Christovão Colombo, não foi mais feliz, quando perdido no meio do Atlantico, e ameaçado pelos seus companheiros a quem havia pedido só tres dias, ouviu gritar: «Terra», do que eu quando ouvi pronunciar a palavra _patria_, e vi no horisonte o primeiro pharol preparado pela revolução franceza de 1830.

Havia então homens que se occupavam da redempção da Italia!

Em outra viagem, transportei no _Clorinde_, a Constantinopla alguns _Simoniacos_, conduzidos por Emilio Parrault.

Tinha ouvido fallar pouco na seita de «Saint-Simon»; sabia unicamente que estes homens eram os apostolos perseguidos de uma nova religião.

Vendo em Parrault um patriota italiano, dei-lhe parte de todos os meus pensamentos. Então durante essas noutes transparentes do Oriente, que, como diz Chateaubriand, não são as trevas, mas unicamente a ausencia do dia, debaixo d'esse ceu marchetado de estrellas, sobre esse mar de que a brisa parecia cheia de inspirações generosas, discutimos, não só as mesquinhas questões de nacionalidade nas quaes havia pensado muito, questões restrictas á Italia, e a cada provincia--mas até a grande questão da humanidade.

Este apostolo provou-me que o homem que defende a sua patria, ou que ataca a dos outros, é no primeiro caso um soldado piedoso; injusto no segundo,--mas o homem que tornando-se cosmopolita, adopta a todas por patria e vae offerecer a sua espada e o seu sangue ao povo que lucta contra a tyrannia, é mais que um soldado--é um heroe.

Teve então logar no meu espirito uma mudança repentina. Pareceu-me vêr em um navio não o vehiculo encarregado de transportar mercadorias entre os diversos paizes, mas o mensageiro do SENHOR. Havia partido avido de emoções, e curioso por vêr cousas novas, e a mim mesmo perguntava se esta idéa irresistivel que me perseguia não tinha horisontes mais dilatados e por descobrir. Via esses horisontes atravez o longiquo véo do futuro.

V

OS ACONTECIMENTOS DE S. JULIÃO

O navio em que desta vez voltei do Oriente destinava-se a Marselha.

Chegando a esta cidade soube da revolução suffocada no Piemonte e dos fuzilamentos de Chambéry, Alexandria e Genova.

Em Marselha travei relações intimas com Covi, que me apresentou a Mazzini.

Então estava longe de suspeitar a grande communidade de principios que um dia me uniria a Mazzini. Ninguem conhecia ainda o persistente e obstinado pensador, que nem a propria ingratidão tem feito desistir da grande obra que emprehendeu. Quando soube da morte de Vocchieri, Mazzini tinha dado um verdadeiro grito de guerra.

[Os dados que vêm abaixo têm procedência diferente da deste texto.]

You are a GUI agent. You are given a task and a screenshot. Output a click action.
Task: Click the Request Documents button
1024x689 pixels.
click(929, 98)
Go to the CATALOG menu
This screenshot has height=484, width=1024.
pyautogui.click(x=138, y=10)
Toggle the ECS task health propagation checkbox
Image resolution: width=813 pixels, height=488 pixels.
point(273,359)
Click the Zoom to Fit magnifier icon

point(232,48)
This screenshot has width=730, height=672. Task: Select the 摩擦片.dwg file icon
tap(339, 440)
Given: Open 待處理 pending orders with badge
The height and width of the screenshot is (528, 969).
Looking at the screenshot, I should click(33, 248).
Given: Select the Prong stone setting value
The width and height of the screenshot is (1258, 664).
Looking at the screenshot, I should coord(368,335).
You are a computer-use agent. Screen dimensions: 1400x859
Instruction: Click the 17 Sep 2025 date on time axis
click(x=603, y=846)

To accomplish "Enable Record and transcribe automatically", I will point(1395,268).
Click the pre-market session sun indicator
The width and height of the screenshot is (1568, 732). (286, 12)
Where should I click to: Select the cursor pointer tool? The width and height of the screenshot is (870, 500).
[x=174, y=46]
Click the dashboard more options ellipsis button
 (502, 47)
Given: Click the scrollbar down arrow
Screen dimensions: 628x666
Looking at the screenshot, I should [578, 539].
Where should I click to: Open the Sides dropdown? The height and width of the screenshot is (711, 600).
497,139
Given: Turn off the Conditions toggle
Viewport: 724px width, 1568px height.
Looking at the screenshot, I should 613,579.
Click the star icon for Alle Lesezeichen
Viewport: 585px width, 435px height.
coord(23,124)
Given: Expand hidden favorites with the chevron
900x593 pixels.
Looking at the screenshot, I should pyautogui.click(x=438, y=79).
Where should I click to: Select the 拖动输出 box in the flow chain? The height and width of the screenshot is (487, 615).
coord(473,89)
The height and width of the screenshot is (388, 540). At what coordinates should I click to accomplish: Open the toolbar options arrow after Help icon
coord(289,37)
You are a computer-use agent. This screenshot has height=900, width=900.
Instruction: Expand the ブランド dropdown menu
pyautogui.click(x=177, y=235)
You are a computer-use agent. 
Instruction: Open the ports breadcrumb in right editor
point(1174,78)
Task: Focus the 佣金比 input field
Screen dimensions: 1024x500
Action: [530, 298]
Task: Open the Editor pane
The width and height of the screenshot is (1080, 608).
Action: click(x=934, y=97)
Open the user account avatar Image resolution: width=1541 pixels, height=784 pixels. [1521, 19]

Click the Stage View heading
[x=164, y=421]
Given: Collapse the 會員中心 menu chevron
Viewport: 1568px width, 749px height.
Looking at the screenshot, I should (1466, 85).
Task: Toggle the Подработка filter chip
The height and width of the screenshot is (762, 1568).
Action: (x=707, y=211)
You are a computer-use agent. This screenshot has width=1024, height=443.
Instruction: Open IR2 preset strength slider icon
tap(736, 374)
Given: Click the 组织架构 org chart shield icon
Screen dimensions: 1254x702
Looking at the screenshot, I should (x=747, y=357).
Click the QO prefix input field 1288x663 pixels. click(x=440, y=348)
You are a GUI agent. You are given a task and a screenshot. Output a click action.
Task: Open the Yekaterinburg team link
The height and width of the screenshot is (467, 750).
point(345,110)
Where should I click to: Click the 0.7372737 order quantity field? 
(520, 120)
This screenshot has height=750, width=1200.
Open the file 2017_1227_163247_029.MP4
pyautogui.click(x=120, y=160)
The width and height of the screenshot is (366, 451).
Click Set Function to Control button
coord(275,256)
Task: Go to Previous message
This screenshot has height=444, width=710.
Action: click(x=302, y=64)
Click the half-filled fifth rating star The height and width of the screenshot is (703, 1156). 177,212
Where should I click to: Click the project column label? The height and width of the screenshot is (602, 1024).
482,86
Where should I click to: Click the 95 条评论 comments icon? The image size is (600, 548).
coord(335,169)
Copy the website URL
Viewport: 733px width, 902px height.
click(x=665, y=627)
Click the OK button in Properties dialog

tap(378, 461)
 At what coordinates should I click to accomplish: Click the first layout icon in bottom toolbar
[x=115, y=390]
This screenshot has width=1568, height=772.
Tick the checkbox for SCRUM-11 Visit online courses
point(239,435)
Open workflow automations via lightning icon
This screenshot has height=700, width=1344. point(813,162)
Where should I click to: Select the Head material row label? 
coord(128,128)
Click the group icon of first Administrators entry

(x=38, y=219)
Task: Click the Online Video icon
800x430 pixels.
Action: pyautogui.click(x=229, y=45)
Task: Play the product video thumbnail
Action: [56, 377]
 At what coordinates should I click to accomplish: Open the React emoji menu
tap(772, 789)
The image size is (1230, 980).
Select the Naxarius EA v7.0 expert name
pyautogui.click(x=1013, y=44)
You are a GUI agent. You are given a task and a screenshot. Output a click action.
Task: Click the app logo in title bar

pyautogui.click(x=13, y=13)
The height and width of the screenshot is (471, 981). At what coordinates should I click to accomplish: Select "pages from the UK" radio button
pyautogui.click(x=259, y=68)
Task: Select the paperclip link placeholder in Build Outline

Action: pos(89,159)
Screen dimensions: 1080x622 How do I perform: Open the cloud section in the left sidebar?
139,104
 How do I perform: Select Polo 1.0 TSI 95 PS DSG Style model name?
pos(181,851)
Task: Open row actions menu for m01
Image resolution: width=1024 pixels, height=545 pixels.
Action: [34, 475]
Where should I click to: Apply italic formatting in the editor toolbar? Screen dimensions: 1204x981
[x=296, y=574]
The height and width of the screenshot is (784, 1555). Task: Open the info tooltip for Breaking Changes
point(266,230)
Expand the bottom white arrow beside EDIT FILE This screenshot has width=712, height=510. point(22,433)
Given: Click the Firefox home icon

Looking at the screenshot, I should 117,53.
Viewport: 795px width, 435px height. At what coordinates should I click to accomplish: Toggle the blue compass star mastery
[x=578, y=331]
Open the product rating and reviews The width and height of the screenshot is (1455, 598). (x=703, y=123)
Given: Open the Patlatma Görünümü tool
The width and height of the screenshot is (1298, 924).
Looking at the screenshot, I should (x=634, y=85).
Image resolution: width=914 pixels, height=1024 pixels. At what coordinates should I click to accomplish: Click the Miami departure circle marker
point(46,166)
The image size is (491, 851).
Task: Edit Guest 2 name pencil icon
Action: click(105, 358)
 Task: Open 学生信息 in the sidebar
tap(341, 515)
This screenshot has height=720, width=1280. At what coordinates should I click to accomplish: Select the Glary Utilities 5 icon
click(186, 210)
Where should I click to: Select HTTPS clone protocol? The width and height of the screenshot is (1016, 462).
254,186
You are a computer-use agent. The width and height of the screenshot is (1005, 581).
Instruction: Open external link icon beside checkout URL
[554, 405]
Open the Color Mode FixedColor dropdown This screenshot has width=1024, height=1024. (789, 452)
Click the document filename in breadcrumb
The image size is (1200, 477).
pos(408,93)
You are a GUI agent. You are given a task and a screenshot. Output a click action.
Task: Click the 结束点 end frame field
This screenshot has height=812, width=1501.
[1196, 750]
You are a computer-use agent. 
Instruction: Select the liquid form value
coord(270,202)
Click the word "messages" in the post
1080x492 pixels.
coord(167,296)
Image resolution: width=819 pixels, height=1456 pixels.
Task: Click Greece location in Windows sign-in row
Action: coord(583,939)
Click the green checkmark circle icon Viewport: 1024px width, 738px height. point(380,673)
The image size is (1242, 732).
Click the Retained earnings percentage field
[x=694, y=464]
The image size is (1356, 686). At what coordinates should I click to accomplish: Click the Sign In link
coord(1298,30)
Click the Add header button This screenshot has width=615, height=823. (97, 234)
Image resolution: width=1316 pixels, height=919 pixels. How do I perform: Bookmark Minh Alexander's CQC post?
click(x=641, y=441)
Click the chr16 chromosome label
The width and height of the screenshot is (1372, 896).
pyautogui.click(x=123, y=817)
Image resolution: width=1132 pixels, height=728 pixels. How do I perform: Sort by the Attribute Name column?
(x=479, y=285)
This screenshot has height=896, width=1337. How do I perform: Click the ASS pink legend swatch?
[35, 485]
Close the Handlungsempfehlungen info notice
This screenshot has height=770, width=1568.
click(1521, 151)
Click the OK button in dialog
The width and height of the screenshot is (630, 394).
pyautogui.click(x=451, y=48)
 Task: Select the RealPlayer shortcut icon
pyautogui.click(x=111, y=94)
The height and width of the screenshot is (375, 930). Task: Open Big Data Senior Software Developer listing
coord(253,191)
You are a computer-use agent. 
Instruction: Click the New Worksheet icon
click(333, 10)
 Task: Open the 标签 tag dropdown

Escreveu na sua _Joven Italia_: «Italianos, é tempo de nos juntarmos, se queremos ficar dignos do nosso nome; e derramar o nosso sangue amalgamando-o com o dos martyres piemontezes.»

Mas em França, em 1833, não se diziam impunemente d'estas cousas. Algum tempo depois de lhe haver sido apresentado, e de lhe ter dito que podia contar comigo, Mazzini, o eterno proscripto, era obrigado a deixar a França e a retirar-se a Genova.